(Stored data entries)
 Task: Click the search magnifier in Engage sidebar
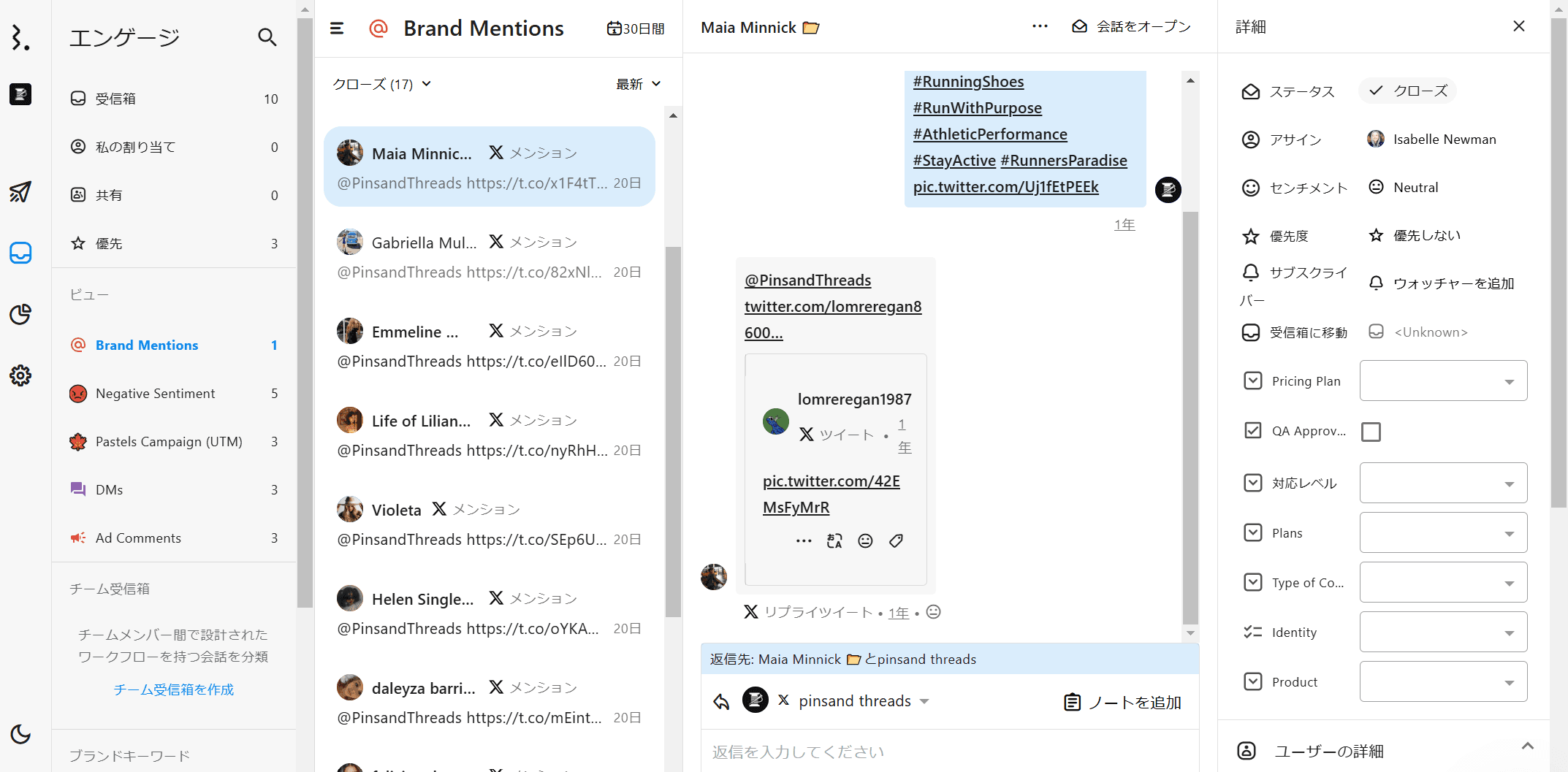tap(267, 37)
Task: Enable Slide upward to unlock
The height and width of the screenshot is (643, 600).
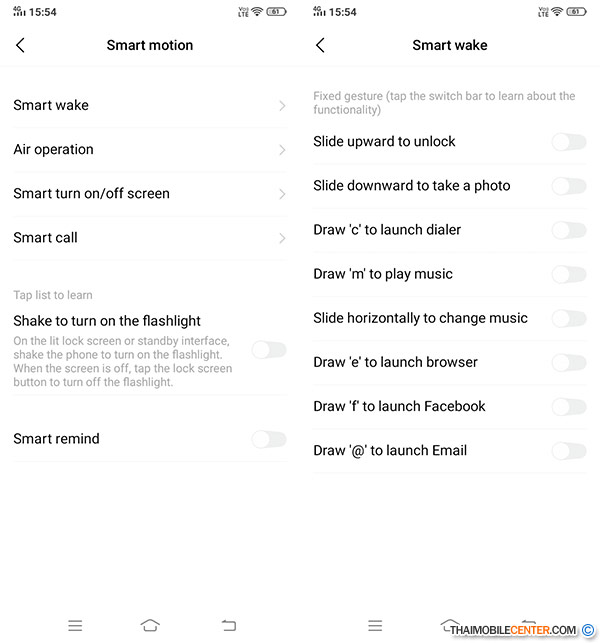Action: (568, 142)
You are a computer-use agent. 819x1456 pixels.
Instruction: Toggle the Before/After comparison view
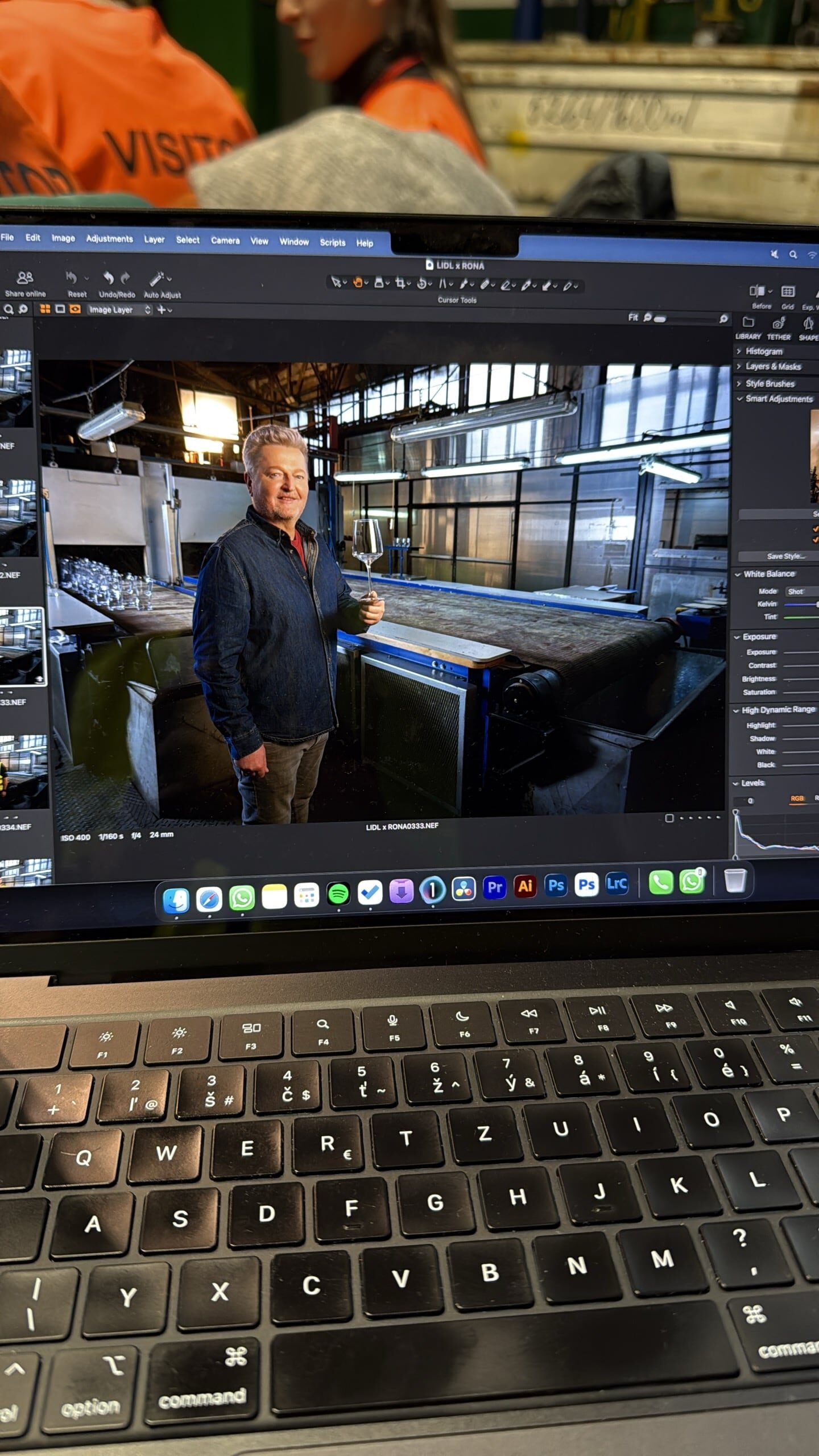(757, 291)
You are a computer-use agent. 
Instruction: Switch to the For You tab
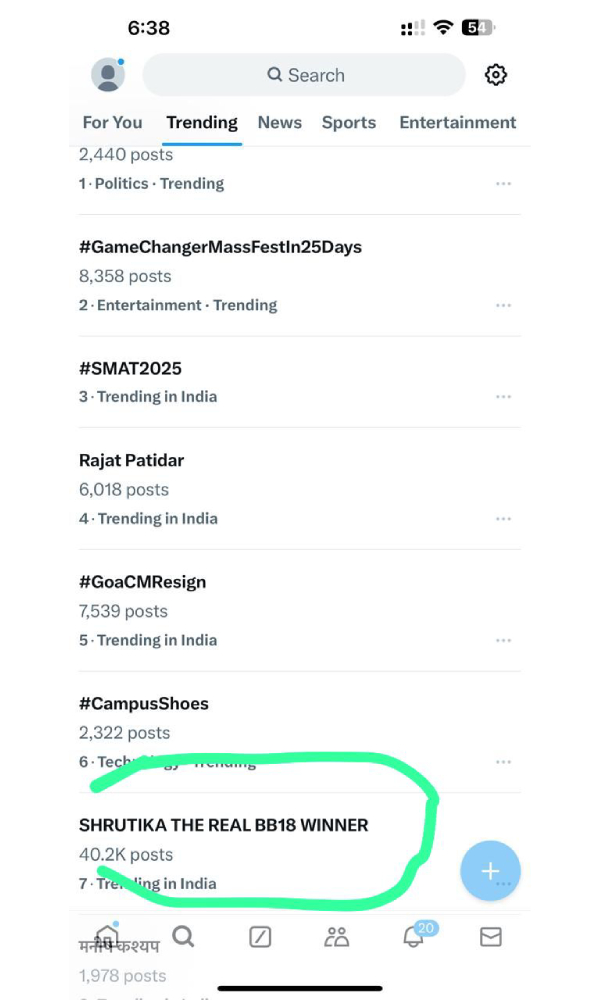[112, 123]
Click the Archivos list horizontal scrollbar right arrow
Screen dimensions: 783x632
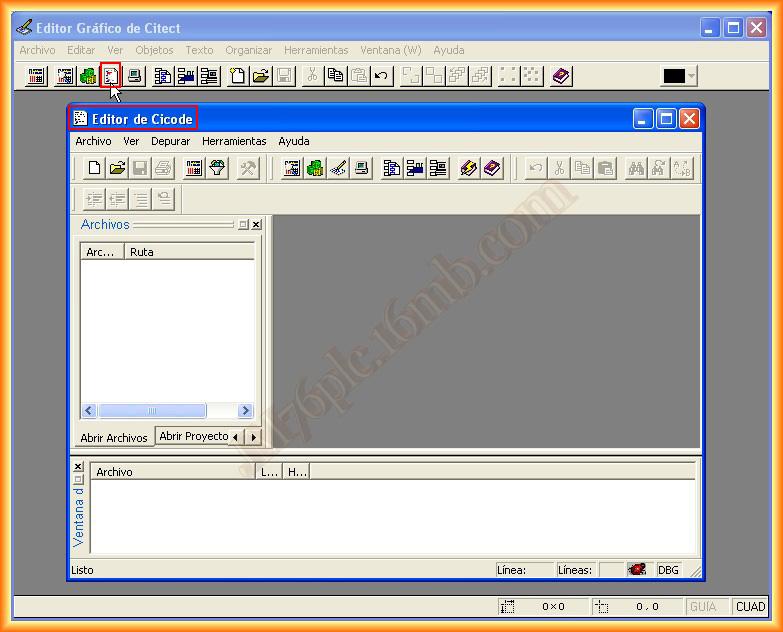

Problem >>
What lines above contain the word "computer"? Return each such line.

Result of the task >>
You are a computer-use agent. 819x1456 pixels.
You are a computer-use agent. 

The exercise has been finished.